◆ **Problem requirements**: Print out the entries from the line containing "Image resolution: width=771" through the last line, exactly, and print nothing else. Pictures are not copied.

◆ **Data in this exercise**:
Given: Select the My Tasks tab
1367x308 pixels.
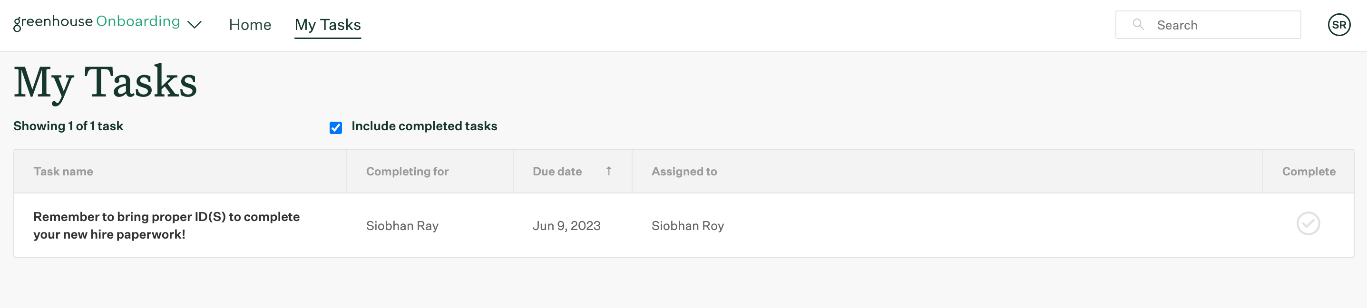Looking at the screenshot, I should (x=327, y=25).
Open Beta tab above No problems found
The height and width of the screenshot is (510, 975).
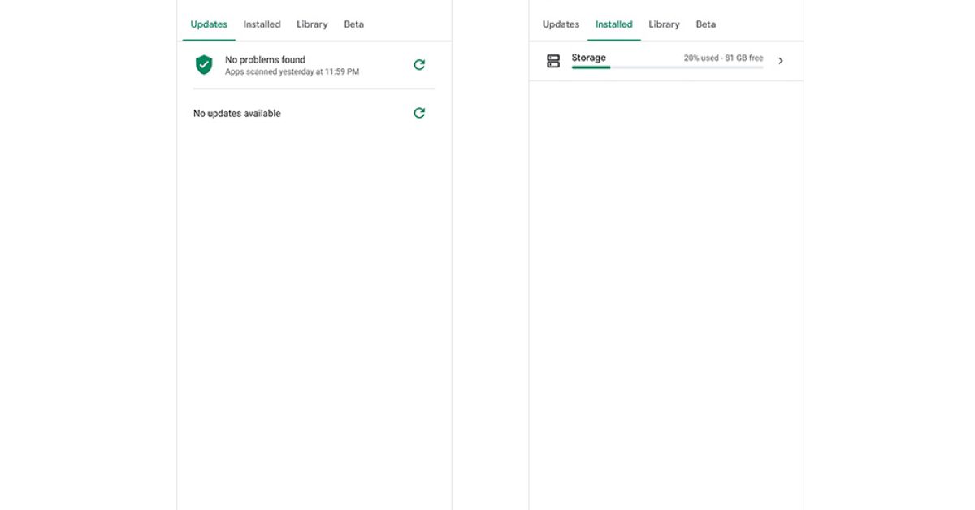pos(353,24)
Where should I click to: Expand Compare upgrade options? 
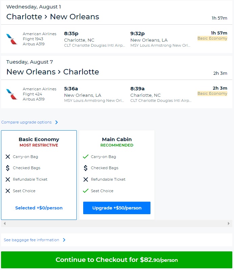(x=26, y=122)
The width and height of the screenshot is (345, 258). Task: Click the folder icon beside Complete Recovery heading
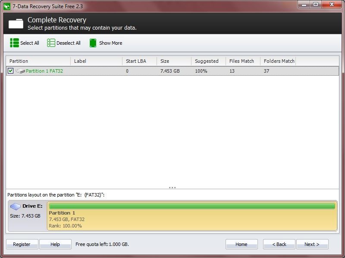16,23
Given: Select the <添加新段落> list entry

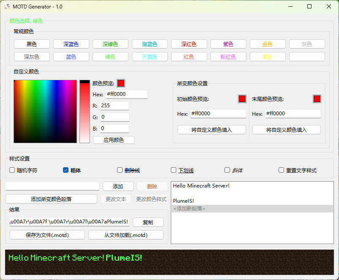Looking at the screenshot, I should tap(190, 208).
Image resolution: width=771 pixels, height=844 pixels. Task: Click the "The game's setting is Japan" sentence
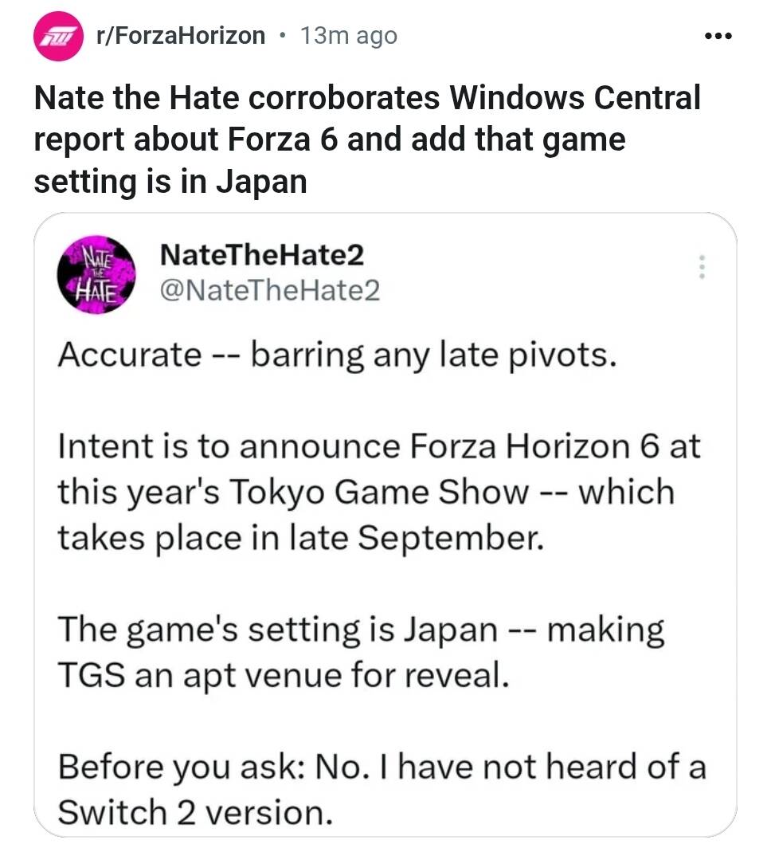[277, 630]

◆ **Result of this exercise**:
Image resolution: width=771 pixels, height=844 pixels. Task: Click the "The game's setting is Japan" sentence
[277, 630]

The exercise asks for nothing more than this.